By Nicole S. Daniel
Birmingham Times
Birmingham Mayor Randall Woodfin on Friday presented Civil Rights leader, veteran radio broadcaster and advertising executive Dr. Shelley Stewart with the “Putting People First” award, one of the city’s top honors.
The presentation at Boutwell Auditorium in downtown came during the annual AWAKEN event which celebrates the legacy of community leaders and activists and held during the week of the Magic City Classic.
Woodfin pointed out that Stewart, known as the radio voice for the Civil Rights movement, made a difference in Birmingham by using his voice and radio platform.
He was known for organizing training meetings for Birmingham’s Black residents to learn non-violent forms of protest during ’50’s and ‘60’s. Stewart also used his radio show to distribute information about planned demonstrations and had a key role in training the youth protesters who marched in the 1963 Children’s Crusade. He often used the broadcast to misdirect police while telling others in code where they could meet safely to plan for demonstrations.
Stewart’s influence during the Civil Rights Movement was cemented when, after the Sixteenth Street Baptist Church bombing, he helped Dr. Martin Luther King coordinate the Children’s March.
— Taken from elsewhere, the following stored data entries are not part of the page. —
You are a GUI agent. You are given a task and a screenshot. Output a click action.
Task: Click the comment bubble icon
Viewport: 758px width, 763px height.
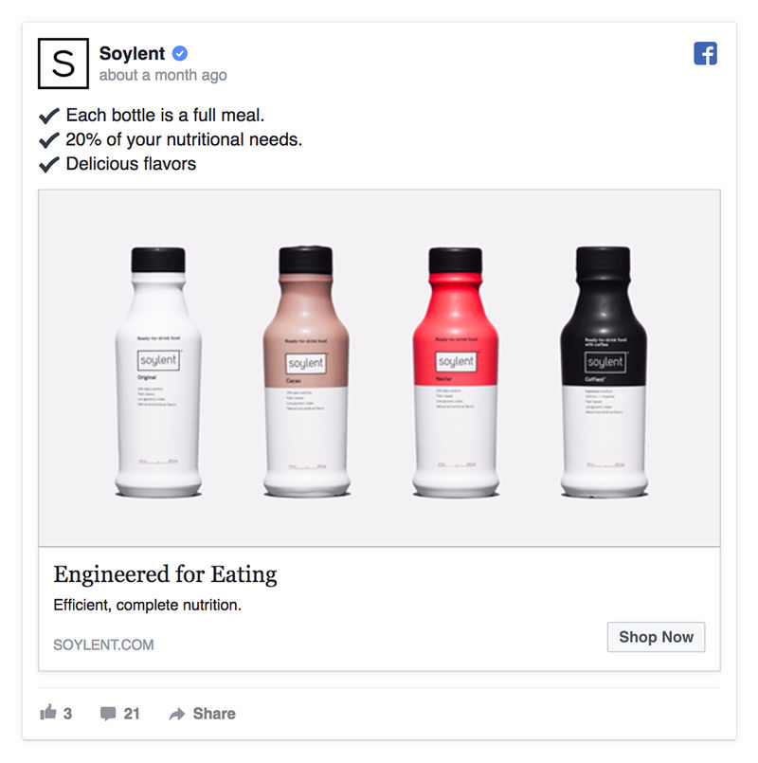[x=108, y=714]
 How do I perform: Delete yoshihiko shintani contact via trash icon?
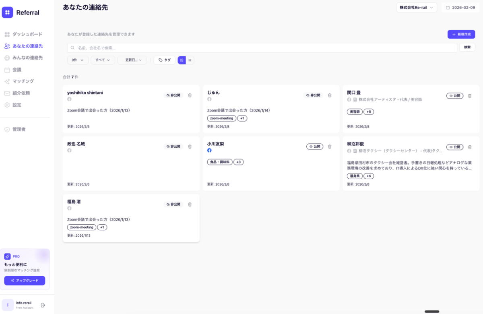pyautogui.click(x=190, y=95)
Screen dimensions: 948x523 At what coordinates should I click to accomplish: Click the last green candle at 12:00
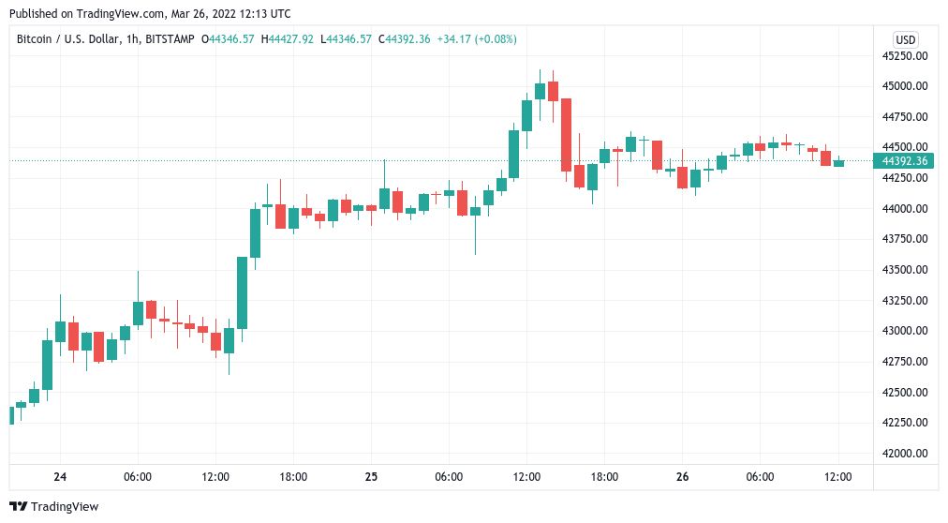click(x=838, y=163)
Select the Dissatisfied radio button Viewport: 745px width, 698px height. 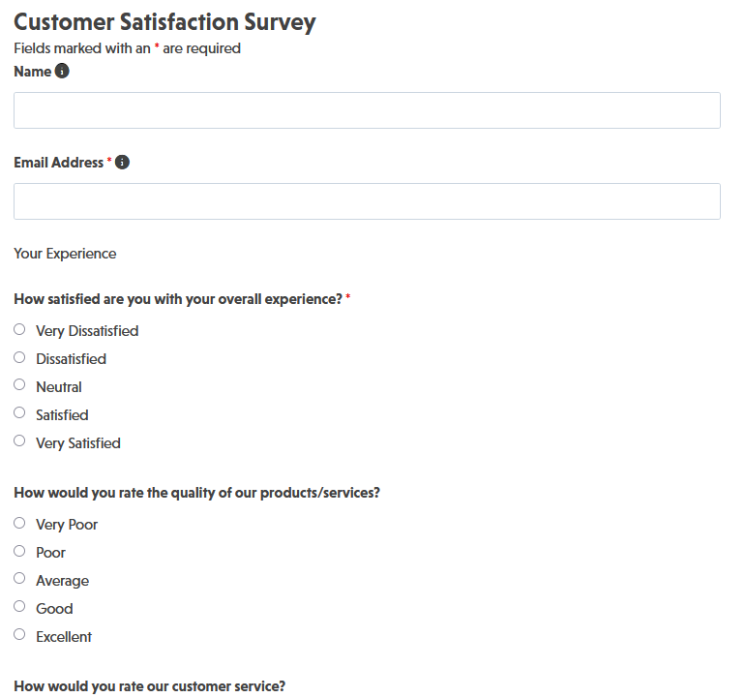tap(19, 357)
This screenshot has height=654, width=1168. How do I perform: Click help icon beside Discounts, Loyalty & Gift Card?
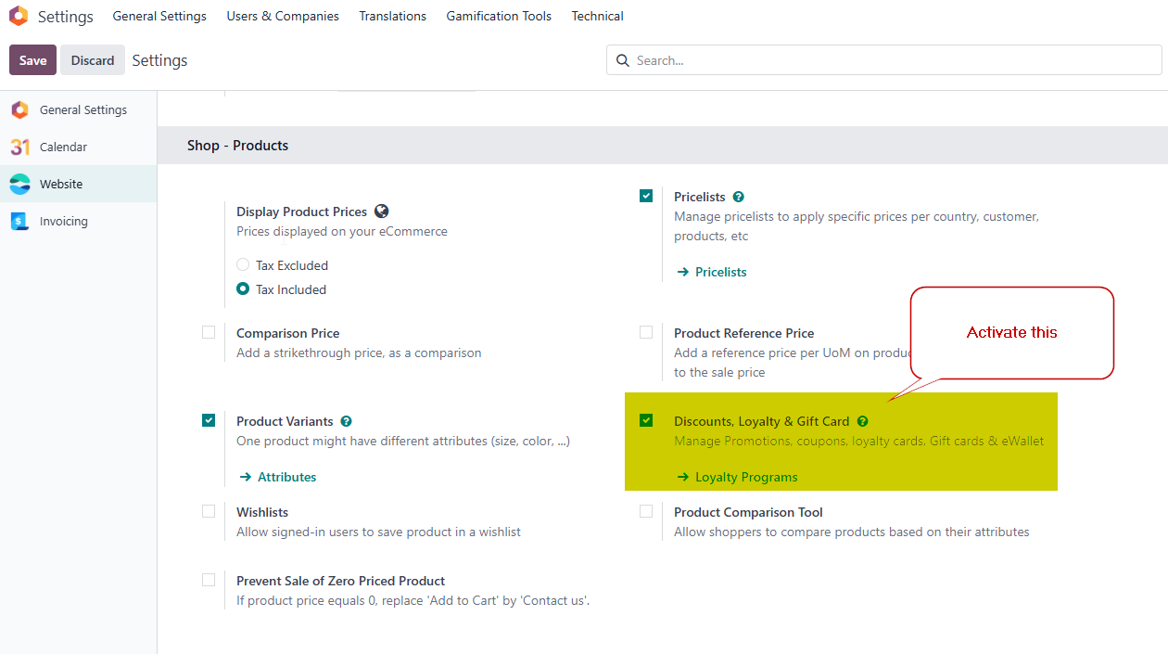pos(862,422)

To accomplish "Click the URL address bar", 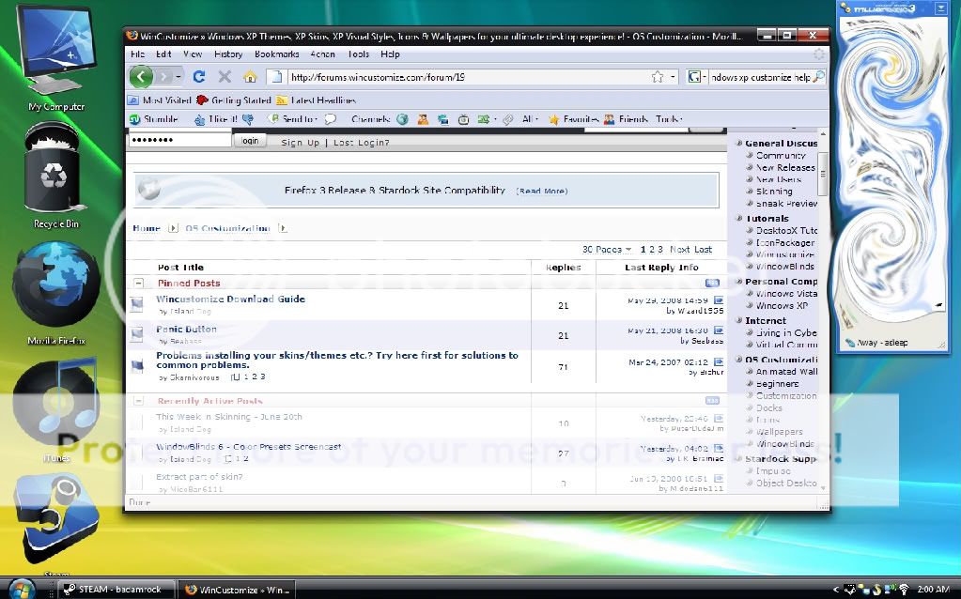I will (460, 77).
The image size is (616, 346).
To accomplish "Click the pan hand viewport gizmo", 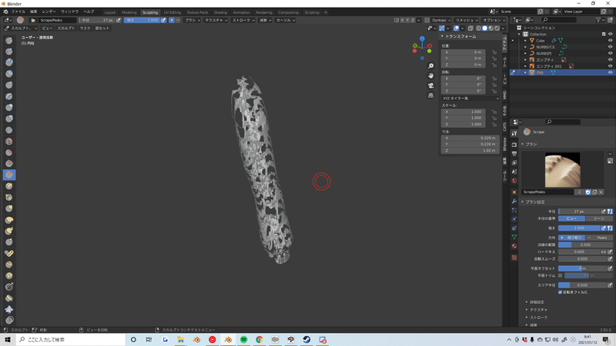I will pos(431,75).
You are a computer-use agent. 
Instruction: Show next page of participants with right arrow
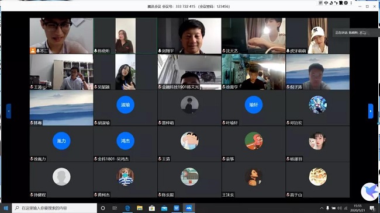pyautogui.click(x=371, y=111)
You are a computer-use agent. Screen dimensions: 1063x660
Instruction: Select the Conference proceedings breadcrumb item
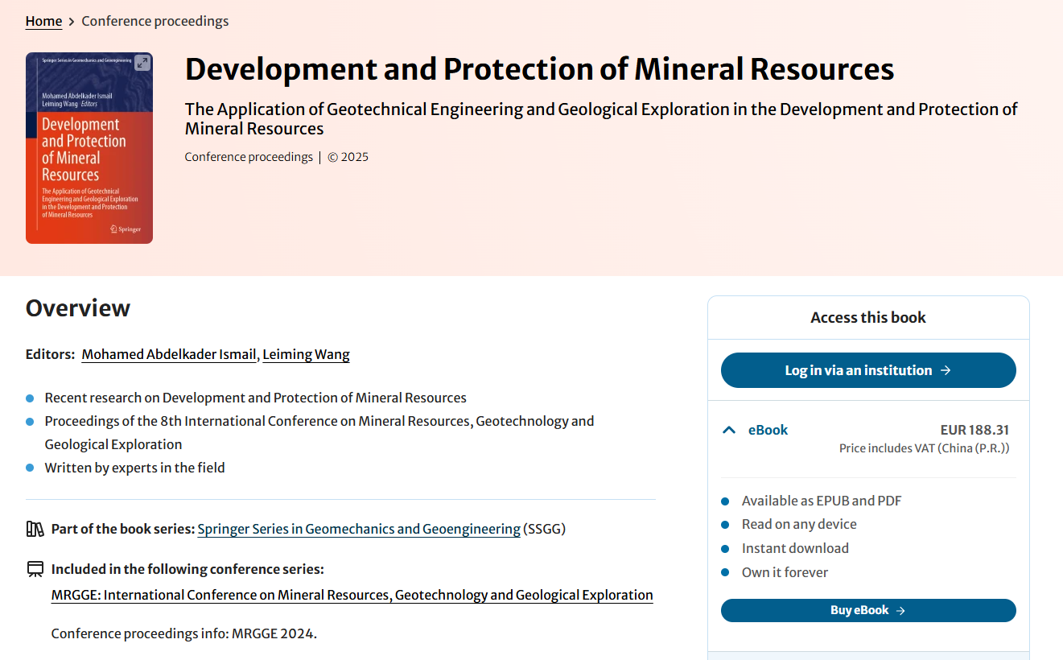[155, 21]
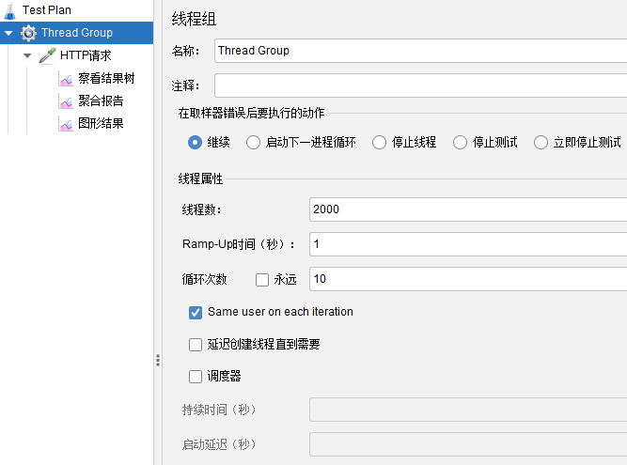
Task: Click the HTTP请求 sampler pipette icon
Action: pos(47,55)
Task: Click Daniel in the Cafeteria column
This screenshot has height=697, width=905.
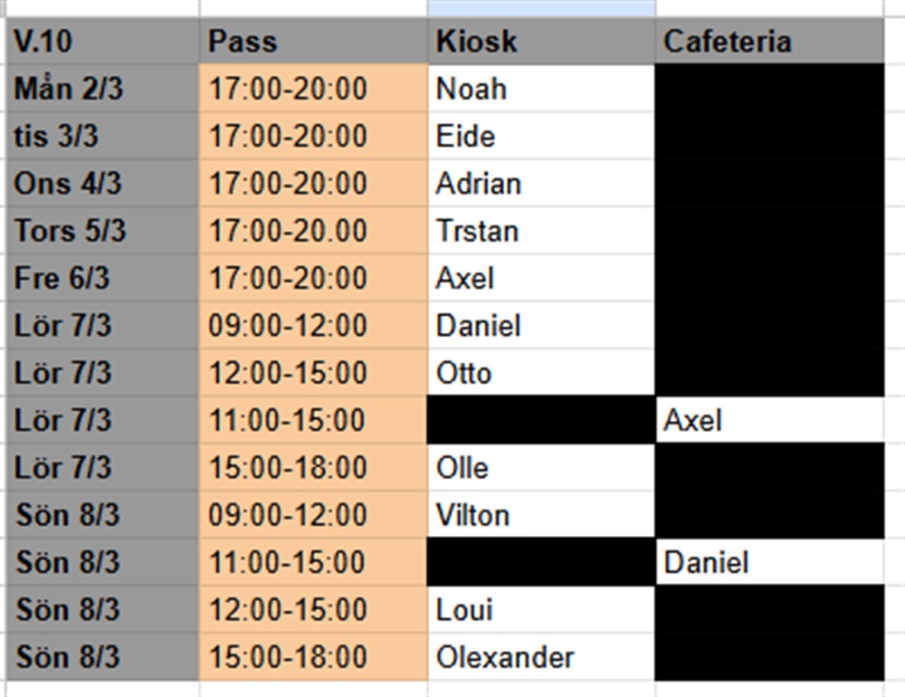Action: click(769, 562)
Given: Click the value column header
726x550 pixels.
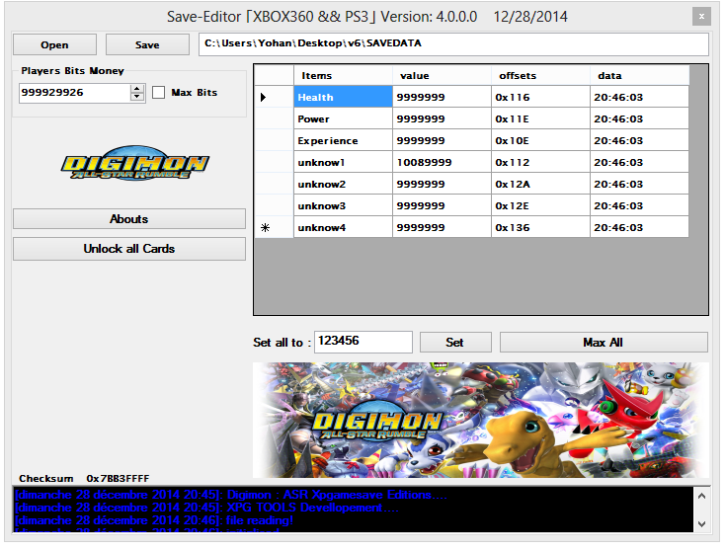Looking at the screenshot, I should [x=442, y=76].

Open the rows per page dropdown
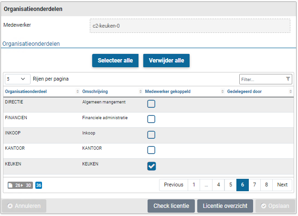click(17, 79)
Asked about communicating with young people nearly 60 years ago, Stewart said,
“As I sat behind that microphone I was a person to deal with the masses not the classes .I was a mass communicator not a class communicator. I was able to do things on the radio to bring people together. That’s what it’s all about, relationships,” Stewart said.
He ended his remarks on Friday by saying to the audience, “Thank you for allowing me to be a part of your lives for many years on the air. I’m still that little homeless kid but remember nothing starts at the top except for the hole in the ground.”
He has been inducted into The National Black Radio Hall of Fame; the Birmingham Business Hall of Fame and received a Lifetime Achievement Award from the Southern Poverty Law Center.
Stewart, 88, was born in 1934 and raised in Rosedale, an African American neighborhood south of downtown Birmingham. He graduated school with honors, and, unable to attend college, spent two years in the Air Force before returning to Birmingham and starting his career with WEDR Radio. His 55-year career in radio would earn him the distinction of becoming the longest-running radio talent in the nation.
In 2008, he acquired full ownership of the Steiner Bressler advertising agency which is now known as o2ideas.
In 2019, the inaugural AWAKEN paid tribute to Dr. Richard Arrington Jr., the first Black mayor of the city of Birmingham. In 2021, the city honored Odessa Woolfolk, a veteran educator, community leader, and founding president of the Birmingham Civil Rights Institute.